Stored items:
• • • •

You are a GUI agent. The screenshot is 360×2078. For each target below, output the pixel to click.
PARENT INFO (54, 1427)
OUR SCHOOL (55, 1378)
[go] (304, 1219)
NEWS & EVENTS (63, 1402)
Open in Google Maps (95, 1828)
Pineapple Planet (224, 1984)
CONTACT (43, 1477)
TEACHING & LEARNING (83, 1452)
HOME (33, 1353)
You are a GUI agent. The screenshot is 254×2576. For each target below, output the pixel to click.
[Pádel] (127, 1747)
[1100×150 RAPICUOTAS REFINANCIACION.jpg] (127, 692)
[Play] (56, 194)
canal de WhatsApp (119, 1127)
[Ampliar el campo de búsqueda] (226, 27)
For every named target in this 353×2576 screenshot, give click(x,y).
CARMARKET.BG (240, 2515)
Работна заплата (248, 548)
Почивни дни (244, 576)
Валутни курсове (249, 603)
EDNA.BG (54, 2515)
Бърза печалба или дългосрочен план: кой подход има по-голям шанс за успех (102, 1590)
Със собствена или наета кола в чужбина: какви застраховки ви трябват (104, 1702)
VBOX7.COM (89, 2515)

• • • •

WHAT YOU HAVE TO DO:
The expected output is the lines from the one holding "CARMARKET.BG (240, 2515)" through the last line of the data, exactly as they appear, with nothing before or after.

RESULT BELOW:
CARMARKET.BG (240, 2515)
Работна заплата (248, 548)
Почивни дни (244, 576)
Валутни курсове (249, 603)
EDNA.BG (54, 2515)
Бърза печалба или дългосрочен план: кой подход има по-голям шанс за успех (102, 1590)
Със собствена или наета кола в чужбина: какви застраховки ви трябват (104, 1702)
VBOX7.COM (89, 2515)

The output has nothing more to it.